Windows in Time

By ColourWeaver

Shelter at Skara Brae

Today was cold, showery, and a strong easterly wind. Photography made more difficult when using a long lens.

The monumental chambered cairn tomb of Maeshowe is reputed to be the finest Neolithic building in NW Europe. It get’s it’s name of Maeshowe from the Old Norse word ‘howe’, meaning hill and because of the type of chambered cairn housed within this grassy mound. It also thought that the person who wanted this mound to be created, not only had vision, but was possibly a wealthy charismatic person to have gathered so many people from far and wide to demonstrate so clearly the tremendous social commitment by them at that time.

The Maeshowe Tour was not disappointing and made all the better by out guide this morning “George” who, coming from Durham, made the 90 minute tour drift away jovially, because he had us laughing so much as he got all the historical fact intertwined with little related stories.
Skaill House was built in 1620 and in its four-hundred year history has had twelve of its Lairds who have all been related and have contributed collectively to the history of the house. However, there has been a couple of notable occupier of the house over the years, namely, the first owner was Bishop George Graham (Bishop of Orkney 1615-1638) who built the house on the site of a farmstead thought to date to the Norse period. Together with the 7th Laird William Graham Watt who discovered Skara Brae in 1850.

Skara Brae became a designated UNESCO (United Nations Educational, Scientific and Cultural Organization) World Heritage Site in 1999, because the village of Skara Brae was inhabited long before the Egyptian Pyramids and Stone Henge were ever designed. Skara Brae was inhabited and thriving in Orkney 5000 years ago, or approximately 3100BC. Not only did they successfully farm the area around Skara Brae, but they were also part of the larger community of Orkney, who built great neolithic monuments, including the large stone circle at Brodgar and the tomb at Maeshowe.

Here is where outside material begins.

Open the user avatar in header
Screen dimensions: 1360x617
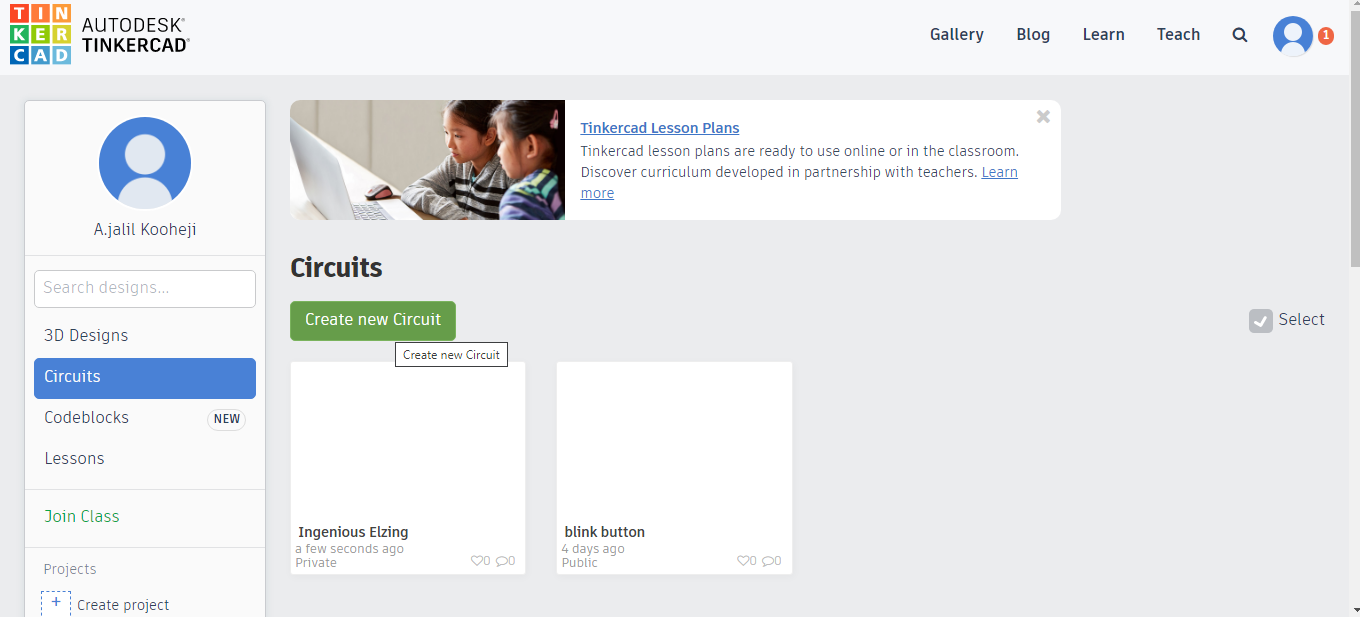tap(1292, 36)
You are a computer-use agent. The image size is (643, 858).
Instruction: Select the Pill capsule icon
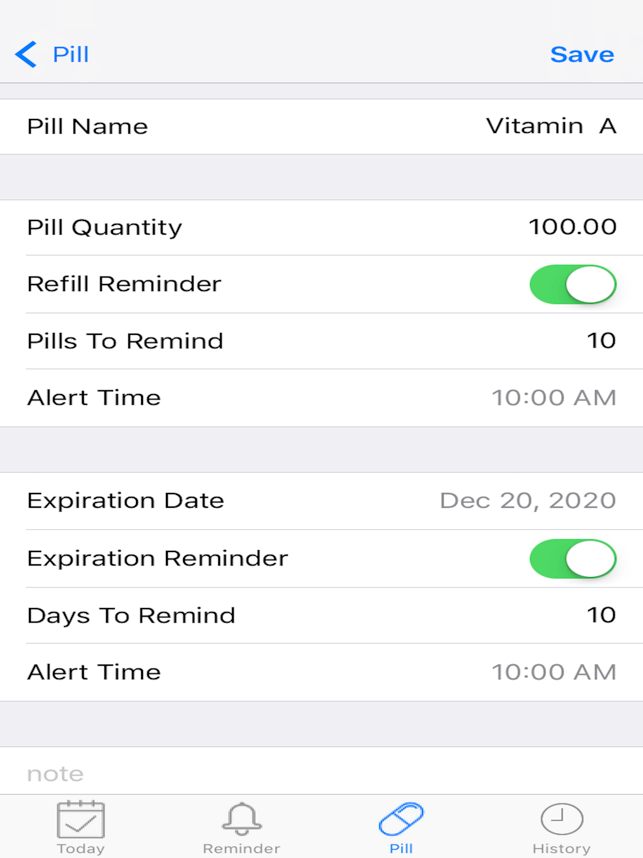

So you might be wondering, why I’m offering a juvenile Sparrow for my blip today and not Maeshowe, Skaill House, or Skara Brae as an image. Well, this Sparrow, could have flown in this wind, but I expect it was easier not too, so continuing to find shelter at Skara Brae was better for such a young bird, who still had down feathers that needed to be preened out and anyway, in this wind, he was the only thing around not moving!